2023-10-14 10:54:00
“Work no longer pays”: Elisabeth Borne opens a social conference on low wages on Monday, in a context strained by high inflation and differences with the social partners on other issues. Six union organizations (CFDT, CGT, FO, CFTC, CFE-CGC, and Unsa) and six employers (Medef, U2P, CPME, Fnsea, Fesac and Udes) must meet at the Economic, Social and Environmental Council (Cese) in Paris , with a plenary session in the morning, workshops in the followingnoon and a closing plenary.
The Solidaires union will not come, deeming the proposals presented upstream by the government “insufficient”. Elisabeth Borne received unions and employers’ organizations in turn this week. “The Prime Minister told us that there would be announcements, we will take her at her word,” hopes the head of the first union, the CFDT, Marylise Léon.
Before the big rally, unions and youth organizations demonstrated on Friday ” once morest austerity and for an increase in salaries, pensions and gender equality”. But the ranks were much smaller than when they protested once morest pension reform six months ago.
Since this crisis, the social partners agreed, in July, on a “social agenda” of tripartite negotiations – with the government – on the employment of seniors, career paths, or arduousness.
On Monday, they meet in a “social conference” format to try to initiate discussions among themselves, under the aegis of the government. An event validated by Emmanuel Macron during his twelve-hour meeting at the end of August with the leaders of political parties in Saint-Denis.
Disagreement
Several themes are on the menu: “conventional minimums, classifications and career paths”; “part-time and short contracts”; “exemptions from contributions, activity bonuses and reduction in remuneration”, according to Matignon. The theme of gender equality was added at the last minute, under pressure from several unions.
“We do not want to enter into a negotiation brandishing a hammer,” government spokesperson Olivier Véran underlined on Wednesday, keen to give the hand to the social partners to “increase low wages” or develop “a agenda on improving the quality of life at work”. Nearly one employee in ten has a low salary, defined as such by the OECD when it is less than two-thirds of the median salary.
The question of their revaluation arises all the more as prices soar in food, energy or fuel, further reducing the purchasing power, at the top of the French people’s concerns.

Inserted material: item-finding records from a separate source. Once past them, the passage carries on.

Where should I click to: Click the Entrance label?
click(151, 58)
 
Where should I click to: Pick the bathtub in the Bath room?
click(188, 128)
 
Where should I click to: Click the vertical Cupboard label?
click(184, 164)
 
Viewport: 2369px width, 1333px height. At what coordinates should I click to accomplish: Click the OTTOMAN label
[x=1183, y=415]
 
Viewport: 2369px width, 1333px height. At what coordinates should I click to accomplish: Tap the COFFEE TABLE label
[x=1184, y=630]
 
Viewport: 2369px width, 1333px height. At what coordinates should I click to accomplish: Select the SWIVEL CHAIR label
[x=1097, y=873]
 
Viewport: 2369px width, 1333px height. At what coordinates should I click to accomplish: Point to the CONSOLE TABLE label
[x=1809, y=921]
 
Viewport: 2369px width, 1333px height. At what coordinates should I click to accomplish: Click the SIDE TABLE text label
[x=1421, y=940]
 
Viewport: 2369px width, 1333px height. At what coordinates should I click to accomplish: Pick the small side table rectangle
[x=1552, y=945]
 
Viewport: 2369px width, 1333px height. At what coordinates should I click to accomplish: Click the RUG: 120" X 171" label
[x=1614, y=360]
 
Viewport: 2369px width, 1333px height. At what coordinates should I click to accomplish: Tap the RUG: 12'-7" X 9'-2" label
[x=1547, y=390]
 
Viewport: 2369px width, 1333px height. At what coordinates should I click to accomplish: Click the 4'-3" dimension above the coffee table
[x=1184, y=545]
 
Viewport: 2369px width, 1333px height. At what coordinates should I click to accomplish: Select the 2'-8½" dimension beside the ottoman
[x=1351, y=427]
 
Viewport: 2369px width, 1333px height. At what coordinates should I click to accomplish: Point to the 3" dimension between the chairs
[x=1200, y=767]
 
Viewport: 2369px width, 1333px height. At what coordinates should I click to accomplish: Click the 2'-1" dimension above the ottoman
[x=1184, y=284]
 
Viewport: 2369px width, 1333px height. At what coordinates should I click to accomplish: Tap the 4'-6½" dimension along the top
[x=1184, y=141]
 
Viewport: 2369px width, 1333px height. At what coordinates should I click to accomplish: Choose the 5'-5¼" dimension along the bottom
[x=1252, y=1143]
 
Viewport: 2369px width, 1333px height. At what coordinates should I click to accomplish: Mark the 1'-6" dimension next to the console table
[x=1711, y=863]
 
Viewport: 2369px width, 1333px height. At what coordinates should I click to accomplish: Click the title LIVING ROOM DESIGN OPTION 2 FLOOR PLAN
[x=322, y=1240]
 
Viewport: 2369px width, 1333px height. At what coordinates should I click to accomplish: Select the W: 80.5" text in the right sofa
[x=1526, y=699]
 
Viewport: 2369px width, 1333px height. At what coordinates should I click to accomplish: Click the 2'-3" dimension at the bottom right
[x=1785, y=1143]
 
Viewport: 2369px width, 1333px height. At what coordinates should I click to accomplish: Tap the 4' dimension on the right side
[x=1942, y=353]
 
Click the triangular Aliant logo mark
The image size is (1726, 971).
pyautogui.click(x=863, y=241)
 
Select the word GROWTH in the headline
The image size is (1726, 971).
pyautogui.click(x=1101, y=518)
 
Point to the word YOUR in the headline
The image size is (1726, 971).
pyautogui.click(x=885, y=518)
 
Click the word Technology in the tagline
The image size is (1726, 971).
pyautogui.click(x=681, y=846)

The downside is that the conference is being held once morest a backdrop of deep disagreement between the social partners and the government over the private supplementary pension schemes (Agirc-Arrco) and unemployment insurance (Unedic). The State wants to drain them to fill the deficit in the general pension system or to supplement France Travail, the new public employment service. These transfers are a “red line” for CGT boss Sophie Binet, and augur “the end of the honeymoon” with the government, according to Medef.
“Compaction”
The government seems to rule out the idea of indexing salaries to inflation, as demanded by FO and the CGT, reported Sophie Binet following her meeting with Elisabeth Borne. In France, only the minimum wage is indexed to price increases. The executive also shows “a lot of caution”, according to the CFTC, on the main demand of the unions to “condition” the tax exemptions granted to companies on the increase in wages. The unions believe that these measures act as a “low-wage trap” since the closer the salaries are to the minimum wage, the greater the exemptions.
But Medef is hostile to it. Its new president Patrick Martin even said he was ready to challenge it legally. “Sanctioning a company that is up to date with its salaries, on the grounds that its sector is not, is legally impossible,” he notes.
In addition, as the minimum wage increases faster (with inflation) than the rest of wages, certain minimums in professional sectors are caught up, generating, according to the unions, a “slump” in wages. In other words, even with several years of seniority, the employee remains at the minimum wage. Around 60 professional branches currently have minimums below the minimum wage, instead of 145 in May, according to the Ministry of Labor.